**TASK PROMPT:**
The required answer is each line in the entries below where "August" occurs.

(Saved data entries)
***

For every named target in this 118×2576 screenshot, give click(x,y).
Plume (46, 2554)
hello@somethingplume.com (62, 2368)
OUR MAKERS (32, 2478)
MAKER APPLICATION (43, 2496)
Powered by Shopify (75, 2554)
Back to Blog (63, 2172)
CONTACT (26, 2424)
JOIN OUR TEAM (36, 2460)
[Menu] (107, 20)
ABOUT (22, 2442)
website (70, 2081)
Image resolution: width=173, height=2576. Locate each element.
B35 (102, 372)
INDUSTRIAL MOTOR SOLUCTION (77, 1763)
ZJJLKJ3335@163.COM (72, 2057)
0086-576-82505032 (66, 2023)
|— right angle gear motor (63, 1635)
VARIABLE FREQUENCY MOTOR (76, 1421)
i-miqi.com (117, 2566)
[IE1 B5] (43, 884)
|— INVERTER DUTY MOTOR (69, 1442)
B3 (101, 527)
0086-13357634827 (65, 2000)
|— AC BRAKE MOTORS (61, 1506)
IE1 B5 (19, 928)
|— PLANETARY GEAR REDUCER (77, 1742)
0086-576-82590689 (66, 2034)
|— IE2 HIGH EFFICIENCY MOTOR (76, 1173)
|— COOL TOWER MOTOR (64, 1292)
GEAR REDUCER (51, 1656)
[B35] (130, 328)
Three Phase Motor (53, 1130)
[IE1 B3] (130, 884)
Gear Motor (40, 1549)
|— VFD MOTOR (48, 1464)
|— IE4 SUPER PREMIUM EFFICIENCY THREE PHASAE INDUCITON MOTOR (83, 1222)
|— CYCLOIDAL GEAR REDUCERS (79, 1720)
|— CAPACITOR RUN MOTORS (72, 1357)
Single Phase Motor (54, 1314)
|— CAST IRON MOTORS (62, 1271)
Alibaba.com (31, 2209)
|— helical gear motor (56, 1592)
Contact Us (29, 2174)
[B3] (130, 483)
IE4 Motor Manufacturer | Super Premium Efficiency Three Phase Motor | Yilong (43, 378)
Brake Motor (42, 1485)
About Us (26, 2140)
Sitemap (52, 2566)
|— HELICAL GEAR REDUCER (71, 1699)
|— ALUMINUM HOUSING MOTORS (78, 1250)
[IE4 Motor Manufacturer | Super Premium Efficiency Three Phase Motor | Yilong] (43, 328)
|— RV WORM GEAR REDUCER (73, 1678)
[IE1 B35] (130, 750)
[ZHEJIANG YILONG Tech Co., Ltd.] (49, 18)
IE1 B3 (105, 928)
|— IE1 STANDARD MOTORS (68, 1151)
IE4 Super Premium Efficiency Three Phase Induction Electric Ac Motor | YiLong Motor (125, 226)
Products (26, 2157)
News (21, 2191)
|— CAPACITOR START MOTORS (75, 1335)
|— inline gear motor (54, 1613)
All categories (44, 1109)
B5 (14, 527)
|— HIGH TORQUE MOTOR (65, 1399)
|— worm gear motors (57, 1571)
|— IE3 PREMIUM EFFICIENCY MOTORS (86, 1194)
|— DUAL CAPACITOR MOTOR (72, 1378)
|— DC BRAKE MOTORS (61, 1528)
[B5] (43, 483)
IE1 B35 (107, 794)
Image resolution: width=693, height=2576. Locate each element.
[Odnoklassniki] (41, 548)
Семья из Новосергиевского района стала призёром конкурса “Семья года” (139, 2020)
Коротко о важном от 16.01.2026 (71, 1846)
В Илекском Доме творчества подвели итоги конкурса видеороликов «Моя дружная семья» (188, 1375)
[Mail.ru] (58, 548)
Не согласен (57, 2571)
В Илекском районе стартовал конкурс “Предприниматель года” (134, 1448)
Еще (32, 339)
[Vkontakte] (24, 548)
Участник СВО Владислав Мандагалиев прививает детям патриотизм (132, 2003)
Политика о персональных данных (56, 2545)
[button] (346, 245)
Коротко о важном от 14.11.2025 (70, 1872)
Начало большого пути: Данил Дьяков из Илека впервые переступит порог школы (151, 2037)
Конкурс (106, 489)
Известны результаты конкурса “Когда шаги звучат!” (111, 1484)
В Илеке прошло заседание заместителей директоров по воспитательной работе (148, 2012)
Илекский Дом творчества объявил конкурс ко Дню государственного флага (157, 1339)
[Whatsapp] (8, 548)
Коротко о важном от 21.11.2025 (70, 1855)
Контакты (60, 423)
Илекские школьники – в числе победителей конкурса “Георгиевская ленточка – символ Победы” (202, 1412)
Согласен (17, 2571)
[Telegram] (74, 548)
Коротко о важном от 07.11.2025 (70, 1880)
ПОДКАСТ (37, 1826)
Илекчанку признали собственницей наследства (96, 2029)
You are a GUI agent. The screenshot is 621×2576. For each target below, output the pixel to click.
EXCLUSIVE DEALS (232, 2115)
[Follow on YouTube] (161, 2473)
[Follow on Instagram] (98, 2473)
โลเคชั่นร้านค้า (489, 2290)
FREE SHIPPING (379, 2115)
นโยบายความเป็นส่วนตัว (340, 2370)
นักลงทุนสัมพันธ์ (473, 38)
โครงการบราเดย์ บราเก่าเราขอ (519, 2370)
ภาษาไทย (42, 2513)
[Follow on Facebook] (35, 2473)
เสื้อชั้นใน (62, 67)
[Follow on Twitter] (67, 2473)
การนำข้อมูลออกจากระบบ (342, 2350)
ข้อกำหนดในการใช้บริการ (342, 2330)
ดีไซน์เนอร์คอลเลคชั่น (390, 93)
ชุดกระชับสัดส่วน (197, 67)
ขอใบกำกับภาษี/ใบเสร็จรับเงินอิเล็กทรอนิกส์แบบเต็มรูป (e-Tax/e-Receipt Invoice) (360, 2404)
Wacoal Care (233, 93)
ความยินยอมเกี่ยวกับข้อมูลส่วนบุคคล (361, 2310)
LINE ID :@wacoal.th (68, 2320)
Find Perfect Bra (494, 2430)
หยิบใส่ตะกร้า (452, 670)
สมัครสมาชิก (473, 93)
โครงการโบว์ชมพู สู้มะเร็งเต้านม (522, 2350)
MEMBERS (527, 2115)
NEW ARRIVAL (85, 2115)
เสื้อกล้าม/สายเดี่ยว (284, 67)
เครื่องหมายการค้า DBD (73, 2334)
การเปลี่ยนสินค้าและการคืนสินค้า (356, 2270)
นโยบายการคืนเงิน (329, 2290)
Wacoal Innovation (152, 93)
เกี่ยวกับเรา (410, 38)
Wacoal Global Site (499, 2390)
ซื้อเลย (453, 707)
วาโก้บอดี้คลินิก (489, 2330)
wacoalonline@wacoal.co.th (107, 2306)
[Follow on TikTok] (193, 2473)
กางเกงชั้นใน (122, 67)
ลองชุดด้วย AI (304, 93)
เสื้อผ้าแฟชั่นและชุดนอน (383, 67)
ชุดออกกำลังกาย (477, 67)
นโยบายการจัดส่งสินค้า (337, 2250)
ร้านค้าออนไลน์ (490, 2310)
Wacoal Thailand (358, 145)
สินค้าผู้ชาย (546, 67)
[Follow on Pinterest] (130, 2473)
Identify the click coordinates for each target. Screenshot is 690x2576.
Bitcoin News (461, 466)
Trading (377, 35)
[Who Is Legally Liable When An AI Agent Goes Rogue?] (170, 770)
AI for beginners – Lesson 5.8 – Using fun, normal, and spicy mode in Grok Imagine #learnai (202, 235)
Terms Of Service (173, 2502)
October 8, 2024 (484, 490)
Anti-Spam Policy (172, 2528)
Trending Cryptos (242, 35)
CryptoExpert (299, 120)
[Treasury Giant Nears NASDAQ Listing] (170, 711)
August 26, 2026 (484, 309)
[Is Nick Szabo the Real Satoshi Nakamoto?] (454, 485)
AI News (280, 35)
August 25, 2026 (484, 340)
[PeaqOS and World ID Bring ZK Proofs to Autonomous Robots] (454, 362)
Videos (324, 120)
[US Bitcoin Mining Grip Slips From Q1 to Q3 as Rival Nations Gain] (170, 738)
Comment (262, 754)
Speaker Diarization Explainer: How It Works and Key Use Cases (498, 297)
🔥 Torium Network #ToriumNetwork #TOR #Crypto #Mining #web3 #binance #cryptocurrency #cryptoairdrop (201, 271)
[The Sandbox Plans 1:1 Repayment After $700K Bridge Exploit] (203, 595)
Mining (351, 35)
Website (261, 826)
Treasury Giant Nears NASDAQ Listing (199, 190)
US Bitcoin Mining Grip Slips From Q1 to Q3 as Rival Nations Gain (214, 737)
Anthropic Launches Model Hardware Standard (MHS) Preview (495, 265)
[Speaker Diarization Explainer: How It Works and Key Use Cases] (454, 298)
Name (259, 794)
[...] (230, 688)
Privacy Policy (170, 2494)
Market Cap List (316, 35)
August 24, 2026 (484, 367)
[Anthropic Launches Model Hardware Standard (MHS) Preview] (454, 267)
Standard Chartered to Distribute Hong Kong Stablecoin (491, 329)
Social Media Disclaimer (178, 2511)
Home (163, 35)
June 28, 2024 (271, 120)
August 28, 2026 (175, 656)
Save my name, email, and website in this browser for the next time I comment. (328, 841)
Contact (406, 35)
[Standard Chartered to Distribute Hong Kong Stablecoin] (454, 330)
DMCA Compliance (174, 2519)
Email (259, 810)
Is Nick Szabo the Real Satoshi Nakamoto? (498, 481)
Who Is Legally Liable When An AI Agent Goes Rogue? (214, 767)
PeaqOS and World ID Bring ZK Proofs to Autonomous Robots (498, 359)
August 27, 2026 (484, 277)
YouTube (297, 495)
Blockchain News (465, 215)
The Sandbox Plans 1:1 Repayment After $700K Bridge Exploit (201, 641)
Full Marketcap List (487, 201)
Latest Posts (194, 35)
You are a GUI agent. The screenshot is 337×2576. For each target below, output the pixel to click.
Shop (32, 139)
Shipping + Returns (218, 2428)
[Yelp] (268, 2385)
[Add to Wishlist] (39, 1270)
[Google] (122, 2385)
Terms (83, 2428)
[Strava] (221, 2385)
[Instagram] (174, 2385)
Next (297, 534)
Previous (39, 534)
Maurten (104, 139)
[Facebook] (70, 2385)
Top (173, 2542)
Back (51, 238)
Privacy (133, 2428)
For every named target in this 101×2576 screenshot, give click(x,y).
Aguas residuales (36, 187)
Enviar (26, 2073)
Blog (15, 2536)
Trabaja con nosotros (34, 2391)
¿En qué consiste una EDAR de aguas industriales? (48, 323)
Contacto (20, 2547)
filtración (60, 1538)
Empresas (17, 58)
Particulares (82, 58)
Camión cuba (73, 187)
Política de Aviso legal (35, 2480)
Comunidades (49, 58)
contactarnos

***

**EXPECTED ANSWER:**
August 26, 2026 (484, 309)
August 25, 2026 (484, 340)
August 24, 2026 (484, 367)
August 28, 2026 (175, 656)
August 27, 2026 (484, 277)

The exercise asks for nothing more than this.